WHAT TO DO: Look through the listing for the word "will". Copy each line that has it.

Segment Start: PROVIDED RECORDS

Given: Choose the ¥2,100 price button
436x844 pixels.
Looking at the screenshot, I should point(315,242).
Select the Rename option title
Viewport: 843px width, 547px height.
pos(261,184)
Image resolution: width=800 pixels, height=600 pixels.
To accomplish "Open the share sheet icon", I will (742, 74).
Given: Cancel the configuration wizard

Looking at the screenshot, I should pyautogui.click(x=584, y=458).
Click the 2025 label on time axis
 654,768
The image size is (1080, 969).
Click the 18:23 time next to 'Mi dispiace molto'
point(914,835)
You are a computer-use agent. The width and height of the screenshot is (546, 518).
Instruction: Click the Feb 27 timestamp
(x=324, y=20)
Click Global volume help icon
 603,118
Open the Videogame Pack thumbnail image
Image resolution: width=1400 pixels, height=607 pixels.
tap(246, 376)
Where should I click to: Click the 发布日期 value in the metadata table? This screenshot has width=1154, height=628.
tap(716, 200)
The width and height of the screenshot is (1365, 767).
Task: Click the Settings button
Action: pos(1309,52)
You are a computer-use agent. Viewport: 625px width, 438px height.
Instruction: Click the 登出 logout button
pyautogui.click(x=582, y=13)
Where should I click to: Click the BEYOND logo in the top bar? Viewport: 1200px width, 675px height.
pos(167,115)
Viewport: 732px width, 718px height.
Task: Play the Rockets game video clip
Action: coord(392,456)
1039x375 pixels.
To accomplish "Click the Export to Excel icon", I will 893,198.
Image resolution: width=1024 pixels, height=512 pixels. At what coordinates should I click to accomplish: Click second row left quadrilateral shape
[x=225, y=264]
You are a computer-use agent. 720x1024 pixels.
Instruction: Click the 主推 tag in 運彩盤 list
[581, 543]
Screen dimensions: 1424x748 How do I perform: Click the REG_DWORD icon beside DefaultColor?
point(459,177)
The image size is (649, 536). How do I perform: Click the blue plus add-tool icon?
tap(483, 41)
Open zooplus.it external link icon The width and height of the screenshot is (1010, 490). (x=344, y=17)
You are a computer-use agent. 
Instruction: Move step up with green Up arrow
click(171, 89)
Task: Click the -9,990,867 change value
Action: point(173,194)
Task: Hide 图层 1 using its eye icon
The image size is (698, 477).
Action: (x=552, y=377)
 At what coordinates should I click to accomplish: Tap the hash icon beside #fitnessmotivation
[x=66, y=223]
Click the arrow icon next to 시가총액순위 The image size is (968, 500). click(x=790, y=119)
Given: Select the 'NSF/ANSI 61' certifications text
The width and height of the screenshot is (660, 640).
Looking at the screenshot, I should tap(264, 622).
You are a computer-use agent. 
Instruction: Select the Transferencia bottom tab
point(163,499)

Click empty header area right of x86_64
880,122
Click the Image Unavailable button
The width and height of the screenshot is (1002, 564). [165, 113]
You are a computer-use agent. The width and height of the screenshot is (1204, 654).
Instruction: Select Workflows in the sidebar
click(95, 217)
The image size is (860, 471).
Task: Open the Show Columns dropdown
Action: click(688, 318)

Segment End: PROVIDED RECORDS

OUTPUT BELOW:
To accomplish "Open the share sheet icon", I will (742, 74).
To accomplish "Click the Export to Excel icon", I will 893,198.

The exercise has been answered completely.